Reading Humanae Vitae

I was avoiding housework spending a FEW minutes browsing, and found a reference to In Humanae Vitae, the much-derided encyclical from Pope Paul VI, in 1968.

The person linking the English translation said that the entire thing was only about 4 pages long.  This intrigued me, and I decided to read the actual document, rather than what I had previously depended on, excerpts and commentaries.

It's worth reading, especially in light of recent developments with the Catholic Church and Obama's HHS.
We are obliged once more to declare that the direct interruption of the generative process already begun and, above all, all direct abortion, even for therapeutic reasons, are to be absolutely excluded as lawful means of regulating the number of children. (14) Equally to be condemned, as the magisterium of the Church has affirmed on many occasions, is direct sterilization, whether of the man or of the woman, whether permanent or temporary. (15)

Similarly excluded is any action which either before, at the moment of, or after sexual intercourse, is specifically intended to prevent procreation—whether as an end or as a means. (16)

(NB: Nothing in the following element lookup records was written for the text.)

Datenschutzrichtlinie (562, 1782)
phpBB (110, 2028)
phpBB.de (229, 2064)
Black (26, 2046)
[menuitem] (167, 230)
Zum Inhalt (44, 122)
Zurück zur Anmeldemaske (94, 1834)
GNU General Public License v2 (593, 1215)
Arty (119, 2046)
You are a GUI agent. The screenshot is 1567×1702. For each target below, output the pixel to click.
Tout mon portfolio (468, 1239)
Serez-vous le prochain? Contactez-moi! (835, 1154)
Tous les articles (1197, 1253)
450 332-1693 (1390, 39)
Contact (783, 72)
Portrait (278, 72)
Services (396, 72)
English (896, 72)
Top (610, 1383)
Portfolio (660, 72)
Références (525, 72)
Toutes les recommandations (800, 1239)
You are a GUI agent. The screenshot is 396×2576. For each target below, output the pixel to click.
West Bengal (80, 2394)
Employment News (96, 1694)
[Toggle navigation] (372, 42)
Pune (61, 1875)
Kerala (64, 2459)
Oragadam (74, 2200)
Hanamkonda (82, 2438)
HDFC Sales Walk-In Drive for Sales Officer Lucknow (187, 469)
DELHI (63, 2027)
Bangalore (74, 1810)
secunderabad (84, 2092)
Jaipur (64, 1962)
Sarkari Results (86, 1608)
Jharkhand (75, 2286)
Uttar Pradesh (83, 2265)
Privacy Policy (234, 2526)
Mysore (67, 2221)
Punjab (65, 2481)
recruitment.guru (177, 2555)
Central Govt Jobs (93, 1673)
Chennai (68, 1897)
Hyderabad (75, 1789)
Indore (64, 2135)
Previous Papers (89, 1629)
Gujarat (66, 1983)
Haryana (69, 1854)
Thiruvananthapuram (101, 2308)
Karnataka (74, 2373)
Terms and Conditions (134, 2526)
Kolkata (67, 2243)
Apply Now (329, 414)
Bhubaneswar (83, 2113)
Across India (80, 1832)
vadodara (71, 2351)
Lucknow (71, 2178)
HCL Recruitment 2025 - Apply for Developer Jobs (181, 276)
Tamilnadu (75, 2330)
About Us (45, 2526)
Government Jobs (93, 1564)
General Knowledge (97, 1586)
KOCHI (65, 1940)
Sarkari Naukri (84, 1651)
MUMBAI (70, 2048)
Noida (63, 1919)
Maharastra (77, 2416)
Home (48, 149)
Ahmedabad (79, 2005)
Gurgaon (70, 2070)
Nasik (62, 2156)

Those who argue for toleration of a lesser evil are rebuked:
Though it is true that sometimes it is lawful to tolerate a lesser moral evil in order to avoid a greater evil or in order to promote a greater good," it is never lawful, even for the gravest reasons, to do evil that good may come of it (18)—in other words, to intend directly something which of its very nature contradicts the moral order, and which must therefore be judged unworthy of man, even though the intention is to protect or promote the welfare of an individual, of a family or of society in general.

That boldfaced part is in line with Pope Benedict XVI's comments about an HIV-infected person using condoms - it is the lesser evil.

Following sections discuss the other consequences of contraception, which affect the quality of the relationship and the nature of the parents' response to a "failure" of contraception.  It's WELL worth reading.